TASK DIRECTIONS »
In the records that follow, show each line where the word "home" is present.

** Opening DATA RECORDS block **

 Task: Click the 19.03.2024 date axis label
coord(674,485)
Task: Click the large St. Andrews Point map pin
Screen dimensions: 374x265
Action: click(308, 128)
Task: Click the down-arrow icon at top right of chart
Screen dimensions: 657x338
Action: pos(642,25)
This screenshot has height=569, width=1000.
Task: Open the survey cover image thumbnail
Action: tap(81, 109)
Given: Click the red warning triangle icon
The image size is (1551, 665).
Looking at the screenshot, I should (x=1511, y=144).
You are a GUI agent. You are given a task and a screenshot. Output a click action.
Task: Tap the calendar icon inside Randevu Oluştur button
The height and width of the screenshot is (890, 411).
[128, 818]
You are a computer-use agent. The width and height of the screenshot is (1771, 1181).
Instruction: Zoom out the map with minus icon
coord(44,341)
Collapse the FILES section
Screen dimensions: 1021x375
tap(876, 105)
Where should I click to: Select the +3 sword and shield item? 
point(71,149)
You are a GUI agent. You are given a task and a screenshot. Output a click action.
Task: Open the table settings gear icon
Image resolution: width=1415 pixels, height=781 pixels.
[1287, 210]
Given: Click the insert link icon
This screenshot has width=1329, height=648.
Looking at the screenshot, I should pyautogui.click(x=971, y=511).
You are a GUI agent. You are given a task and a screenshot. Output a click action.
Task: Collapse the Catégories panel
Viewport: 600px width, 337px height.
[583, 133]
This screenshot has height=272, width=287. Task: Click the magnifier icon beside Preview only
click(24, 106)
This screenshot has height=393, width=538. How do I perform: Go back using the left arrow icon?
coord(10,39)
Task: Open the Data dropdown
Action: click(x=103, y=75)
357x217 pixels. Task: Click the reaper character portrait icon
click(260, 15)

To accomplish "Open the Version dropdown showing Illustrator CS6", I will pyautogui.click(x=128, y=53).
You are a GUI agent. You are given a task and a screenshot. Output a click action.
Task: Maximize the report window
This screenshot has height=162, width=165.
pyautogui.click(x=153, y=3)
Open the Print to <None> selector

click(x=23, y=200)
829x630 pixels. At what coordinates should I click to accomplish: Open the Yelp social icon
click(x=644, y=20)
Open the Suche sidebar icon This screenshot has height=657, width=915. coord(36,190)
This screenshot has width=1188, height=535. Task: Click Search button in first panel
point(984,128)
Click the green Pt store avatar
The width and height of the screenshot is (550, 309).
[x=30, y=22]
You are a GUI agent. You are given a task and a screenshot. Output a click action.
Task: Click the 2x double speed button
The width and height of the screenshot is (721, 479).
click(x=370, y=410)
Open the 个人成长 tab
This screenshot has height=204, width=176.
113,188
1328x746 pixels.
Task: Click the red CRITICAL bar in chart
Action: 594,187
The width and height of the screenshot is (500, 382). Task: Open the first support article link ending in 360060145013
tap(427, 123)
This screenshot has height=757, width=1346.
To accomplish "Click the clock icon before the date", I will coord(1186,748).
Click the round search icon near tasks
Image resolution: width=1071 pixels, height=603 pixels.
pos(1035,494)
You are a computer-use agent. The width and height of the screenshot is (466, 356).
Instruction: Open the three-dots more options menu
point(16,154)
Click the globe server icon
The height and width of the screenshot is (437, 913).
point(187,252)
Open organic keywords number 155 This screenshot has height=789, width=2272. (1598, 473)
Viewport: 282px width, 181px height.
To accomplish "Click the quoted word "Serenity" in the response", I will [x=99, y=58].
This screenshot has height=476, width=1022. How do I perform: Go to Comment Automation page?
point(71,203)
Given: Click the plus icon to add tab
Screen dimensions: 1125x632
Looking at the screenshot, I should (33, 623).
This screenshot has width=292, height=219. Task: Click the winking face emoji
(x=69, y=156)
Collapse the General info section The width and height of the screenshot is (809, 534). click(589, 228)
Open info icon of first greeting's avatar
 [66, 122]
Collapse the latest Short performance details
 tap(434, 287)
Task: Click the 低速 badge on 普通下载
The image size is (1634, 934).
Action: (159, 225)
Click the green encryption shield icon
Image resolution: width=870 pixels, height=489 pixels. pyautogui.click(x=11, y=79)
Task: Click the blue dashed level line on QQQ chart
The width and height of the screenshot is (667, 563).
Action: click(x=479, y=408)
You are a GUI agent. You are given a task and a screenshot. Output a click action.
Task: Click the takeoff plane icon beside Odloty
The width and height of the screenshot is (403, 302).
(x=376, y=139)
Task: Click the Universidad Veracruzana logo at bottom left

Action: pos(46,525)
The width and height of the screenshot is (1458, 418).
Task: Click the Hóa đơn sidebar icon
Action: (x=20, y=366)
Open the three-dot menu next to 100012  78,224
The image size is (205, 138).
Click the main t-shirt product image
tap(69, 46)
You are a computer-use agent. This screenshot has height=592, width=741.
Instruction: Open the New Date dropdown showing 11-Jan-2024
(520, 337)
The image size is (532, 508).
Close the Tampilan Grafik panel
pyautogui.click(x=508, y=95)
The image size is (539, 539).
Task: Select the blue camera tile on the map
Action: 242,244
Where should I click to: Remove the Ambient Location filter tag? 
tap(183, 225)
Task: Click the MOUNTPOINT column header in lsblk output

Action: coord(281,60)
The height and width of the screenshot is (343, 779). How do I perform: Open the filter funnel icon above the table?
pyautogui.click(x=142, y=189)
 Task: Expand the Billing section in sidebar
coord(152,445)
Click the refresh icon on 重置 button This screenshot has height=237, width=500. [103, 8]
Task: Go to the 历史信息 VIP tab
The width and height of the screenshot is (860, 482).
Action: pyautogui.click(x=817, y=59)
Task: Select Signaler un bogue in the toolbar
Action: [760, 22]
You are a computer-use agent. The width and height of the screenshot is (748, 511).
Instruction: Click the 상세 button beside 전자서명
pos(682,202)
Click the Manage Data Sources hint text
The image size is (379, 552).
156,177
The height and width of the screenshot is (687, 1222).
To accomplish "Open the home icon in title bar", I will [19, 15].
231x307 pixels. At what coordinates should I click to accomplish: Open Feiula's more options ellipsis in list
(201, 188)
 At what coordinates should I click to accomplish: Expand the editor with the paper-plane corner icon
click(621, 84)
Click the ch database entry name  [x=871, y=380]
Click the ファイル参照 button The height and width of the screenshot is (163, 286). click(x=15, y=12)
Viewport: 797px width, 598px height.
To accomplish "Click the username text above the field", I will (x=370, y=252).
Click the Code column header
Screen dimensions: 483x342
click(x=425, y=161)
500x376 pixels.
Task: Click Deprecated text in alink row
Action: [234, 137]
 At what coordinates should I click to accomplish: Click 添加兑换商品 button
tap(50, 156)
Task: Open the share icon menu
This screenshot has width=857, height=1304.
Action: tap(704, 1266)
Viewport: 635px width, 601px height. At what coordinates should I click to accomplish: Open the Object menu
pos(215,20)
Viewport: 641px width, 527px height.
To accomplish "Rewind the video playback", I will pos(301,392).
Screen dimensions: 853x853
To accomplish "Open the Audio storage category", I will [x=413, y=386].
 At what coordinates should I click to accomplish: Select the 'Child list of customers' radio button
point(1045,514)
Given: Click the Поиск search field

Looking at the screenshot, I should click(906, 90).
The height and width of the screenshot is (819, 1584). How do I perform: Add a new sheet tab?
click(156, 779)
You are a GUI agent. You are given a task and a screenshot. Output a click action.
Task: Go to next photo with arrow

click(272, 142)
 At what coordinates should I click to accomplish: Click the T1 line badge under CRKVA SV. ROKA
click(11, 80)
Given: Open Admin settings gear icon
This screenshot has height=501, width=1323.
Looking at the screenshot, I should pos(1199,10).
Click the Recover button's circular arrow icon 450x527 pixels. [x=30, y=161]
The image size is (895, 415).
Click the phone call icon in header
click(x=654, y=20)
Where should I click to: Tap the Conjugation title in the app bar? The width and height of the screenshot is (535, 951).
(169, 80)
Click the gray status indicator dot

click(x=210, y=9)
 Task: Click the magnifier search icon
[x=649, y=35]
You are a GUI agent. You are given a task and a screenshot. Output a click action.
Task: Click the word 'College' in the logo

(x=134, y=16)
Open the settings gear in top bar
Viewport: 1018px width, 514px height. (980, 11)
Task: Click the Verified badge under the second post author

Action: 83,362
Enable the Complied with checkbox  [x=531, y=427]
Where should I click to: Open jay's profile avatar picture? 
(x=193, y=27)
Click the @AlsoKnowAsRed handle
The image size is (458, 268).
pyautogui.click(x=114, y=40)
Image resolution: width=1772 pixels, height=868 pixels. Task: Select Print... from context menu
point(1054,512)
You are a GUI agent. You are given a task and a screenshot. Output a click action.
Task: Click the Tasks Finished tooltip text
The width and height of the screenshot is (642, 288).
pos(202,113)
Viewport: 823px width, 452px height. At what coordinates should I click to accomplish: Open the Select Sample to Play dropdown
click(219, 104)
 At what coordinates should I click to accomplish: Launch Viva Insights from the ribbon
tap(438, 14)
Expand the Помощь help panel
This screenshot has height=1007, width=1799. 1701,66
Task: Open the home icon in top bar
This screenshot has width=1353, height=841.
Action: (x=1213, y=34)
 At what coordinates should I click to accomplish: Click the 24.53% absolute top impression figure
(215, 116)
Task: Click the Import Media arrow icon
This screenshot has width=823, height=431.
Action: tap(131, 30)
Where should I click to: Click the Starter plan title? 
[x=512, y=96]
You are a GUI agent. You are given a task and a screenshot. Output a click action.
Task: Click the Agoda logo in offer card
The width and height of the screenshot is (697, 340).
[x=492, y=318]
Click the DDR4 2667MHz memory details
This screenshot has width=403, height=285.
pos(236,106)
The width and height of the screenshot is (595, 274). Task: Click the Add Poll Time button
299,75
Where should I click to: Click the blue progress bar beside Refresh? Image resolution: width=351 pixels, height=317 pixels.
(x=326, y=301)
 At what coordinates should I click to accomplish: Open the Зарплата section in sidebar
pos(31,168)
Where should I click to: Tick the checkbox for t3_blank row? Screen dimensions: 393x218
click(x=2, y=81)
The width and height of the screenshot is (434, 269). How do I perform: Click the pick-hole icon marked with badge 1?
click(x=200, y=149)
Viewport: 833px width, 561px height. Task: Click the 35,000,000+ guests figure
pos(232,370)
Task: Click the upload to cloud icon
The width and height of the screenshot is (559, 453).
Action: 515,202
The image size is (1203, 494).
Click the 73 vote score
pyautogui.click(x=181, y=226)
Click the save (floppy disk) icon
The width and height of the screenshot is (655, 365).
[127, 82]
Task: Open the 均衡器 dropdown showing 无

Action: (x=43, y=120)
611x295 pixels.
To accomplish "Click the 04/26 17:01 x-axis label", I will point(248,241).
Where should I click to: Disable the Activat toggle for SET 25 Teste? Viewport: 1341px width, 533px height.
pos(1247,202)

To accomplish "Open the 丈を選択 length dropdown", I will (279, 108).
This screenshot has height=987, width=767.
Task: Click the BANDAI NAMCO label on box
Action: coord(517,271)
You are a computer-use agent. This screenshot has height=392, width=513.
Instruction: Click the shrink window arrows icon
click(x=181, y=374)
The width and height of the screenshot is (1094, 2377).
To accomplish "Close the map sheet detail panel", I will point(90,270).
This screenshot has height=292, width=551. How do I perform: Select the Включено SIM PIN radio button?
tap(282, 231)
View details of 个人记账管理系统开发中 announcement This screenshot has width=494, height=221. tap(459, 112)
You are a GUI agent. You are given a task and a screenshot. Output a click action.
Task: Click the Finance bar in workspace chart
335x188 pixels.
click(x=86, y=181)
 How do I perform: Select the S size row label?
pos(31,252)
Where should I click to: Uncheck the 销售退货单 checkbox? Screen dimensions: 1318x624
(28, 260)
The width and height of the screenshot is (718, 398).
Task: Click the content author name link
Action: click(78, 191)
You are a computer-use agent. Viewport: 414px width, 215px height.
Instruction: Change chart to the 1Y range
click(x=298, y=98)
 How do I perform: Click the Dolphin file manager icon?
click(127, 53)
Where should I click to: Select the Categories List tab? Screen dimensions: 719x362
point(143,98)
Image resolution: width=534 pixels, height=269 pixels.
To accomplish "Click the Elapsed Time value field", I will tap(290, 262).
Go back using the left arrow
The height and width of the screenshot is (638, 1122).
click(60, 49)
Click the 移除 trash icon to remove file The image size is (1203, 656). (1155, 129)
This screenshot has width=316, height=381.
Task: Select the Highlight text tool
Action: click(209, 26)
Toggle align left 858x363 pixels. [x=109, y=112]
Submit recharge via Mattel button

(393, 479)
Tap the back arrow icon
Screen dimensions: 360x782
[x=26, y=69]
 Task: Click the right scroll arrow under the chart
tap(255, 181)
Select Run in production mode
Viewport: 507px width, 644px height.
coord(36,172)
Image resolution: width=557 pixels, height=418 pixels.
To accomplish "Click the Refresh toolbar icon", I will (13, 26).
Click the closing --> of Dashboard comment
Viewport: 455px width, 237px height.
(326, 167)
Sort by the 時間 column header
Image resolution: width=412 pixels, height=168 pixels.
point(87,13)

** Closing DATA RECORDS block **

REPLY TO THE EXERCISE »
To accomplish "Open the home icon in title bar", I will [19, 15].
Task: Open the home icon in top bar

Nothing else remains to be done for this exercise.